It might be a digital world, but it’s still a book world too
It’s a digital world, and as we consume our media digitally, it’s easy to throw books into the mix, making the assumption that digital must be eroding book sales as well.
After all, DVDs and CDs have just about dried up, newspapers and magazines are on their knees, and TV is losing ground to both Youtube and Netflix. However, of all the traditional media, books have bucked the trend.
Here are some stats from 2019:
- Printed books are still going strong and continue to dominate the industry.
- Non-fiction is hugely popular right now, especially in printed formats.
- Fiction is more popular for digital downloads and e-readers.
- Audiobooks, especially in digital format, are the fastest-growing product in the publishing industry.
- Over 675 million books were printed last year
e-books have not had the impact on the market that many thought they would. The argument is that so many book readers spend their days in front of a computer, then glued to a smart phone, that a printed book becomes an escape.
Many see the shuttering of retail stores and make the assumption that books are dead, when the reality is that people buy their books online and let the courier deliver them to their door.
An article in CNBC reports that while millennials are sometimes blamed for killing industries, it’s actually younger people who appear to be popularizing print.
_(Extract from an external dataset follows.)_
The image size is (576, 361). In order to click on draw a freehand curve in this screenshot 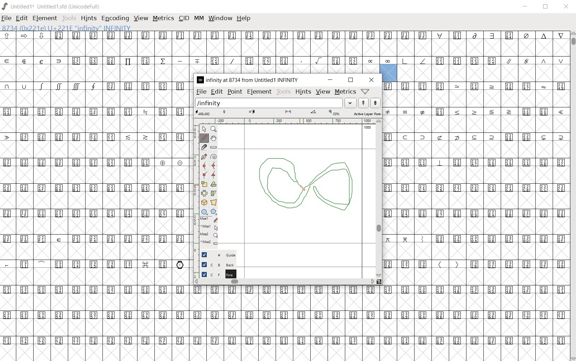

Sixty-three percent of physical book sales in the U.K. are to people under the age of 44, while 52% of e-book sales are to those over 45, according to Nielsen.
It’s a similar picture in the U.S., where 75% of people aged 18 to 29 claimed to have read a physical book in 2017, higher than the average of 67%, according to Pew Research.
So if you’re thinking that the entire world has gone digital and that you may no longer to need to produce books as part of your mix, you are very wrong.